● **WORK TO COMPLETE**:
Every line from the one containing "You are a computer-use agent." to the end of the data below should be copied exactly, but pictures should not.

● **DATA RECORDS**:
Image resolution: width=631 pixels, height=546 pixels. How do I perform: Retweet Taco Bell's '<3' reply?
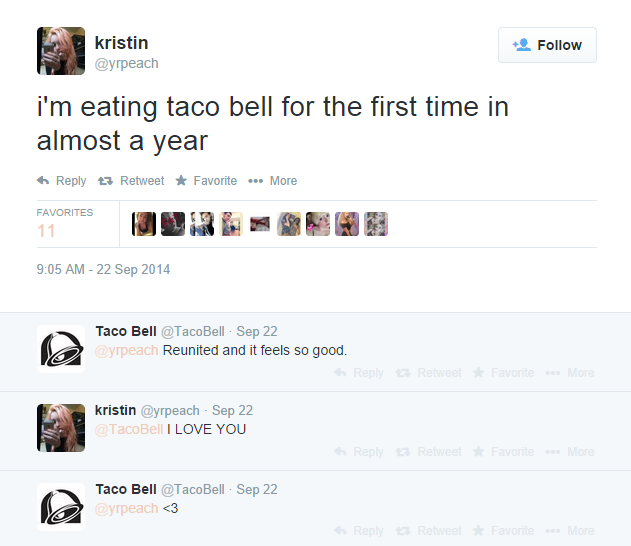(x=430, y=531)
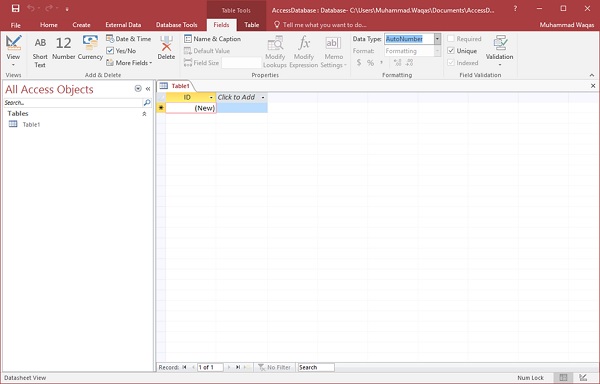Screen dimensions: 600x384
Task: Add a Date & Time field
Action: tap(129, 39)
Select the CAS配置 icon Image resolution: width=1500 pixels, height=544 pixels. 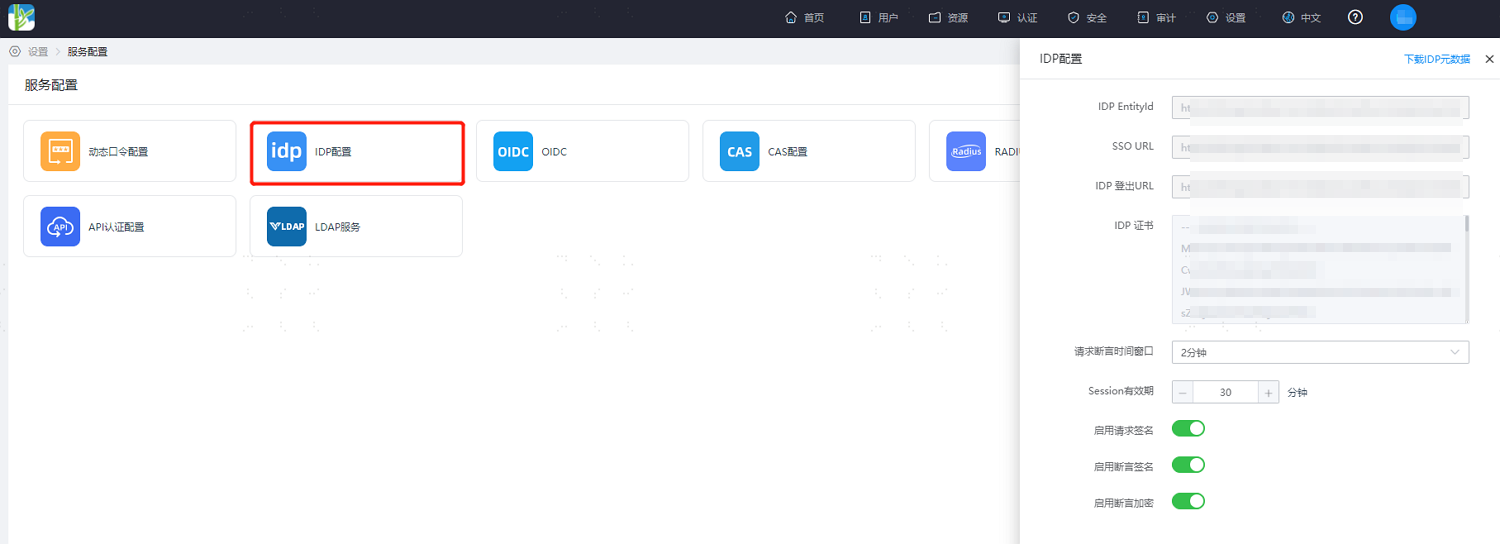(x=739, y=151)
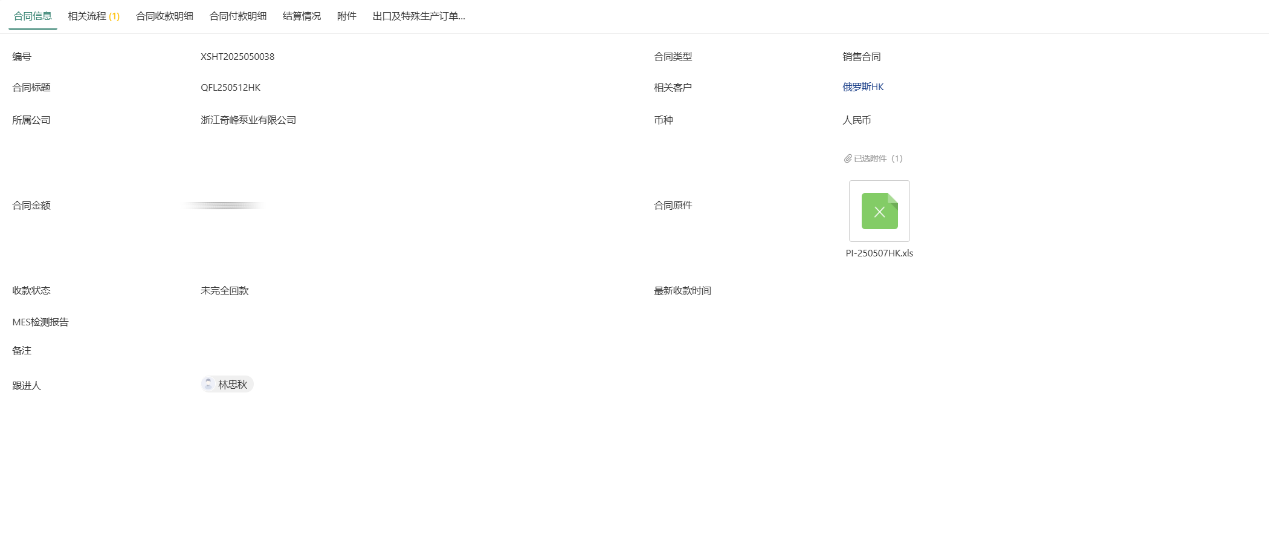The width and height of the screenshot is (1269, 537).
Task: Click the 未完全回款 payment status value
Action: click(x=224, y=291)
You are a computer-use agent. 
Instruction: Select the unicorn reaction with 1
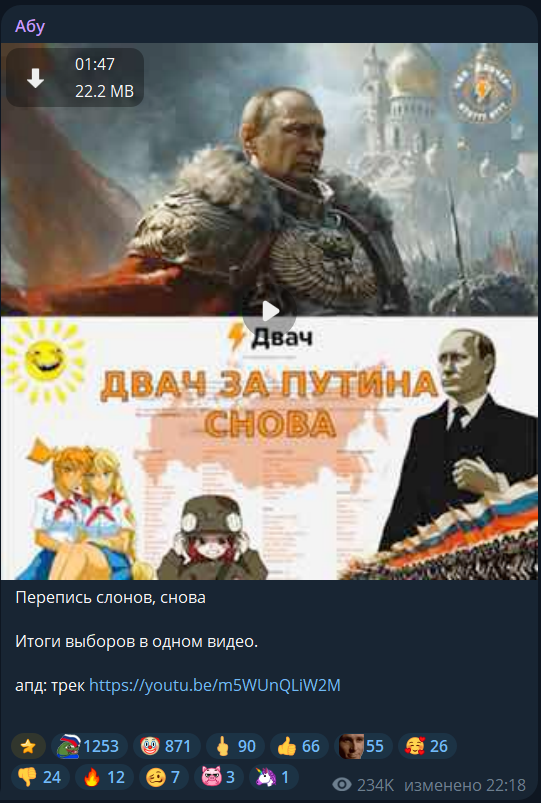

● **OUTPUT FOR THIS TASK**:
You are a computer-use agent. 
Instruction: Select the unicorn reaction with 1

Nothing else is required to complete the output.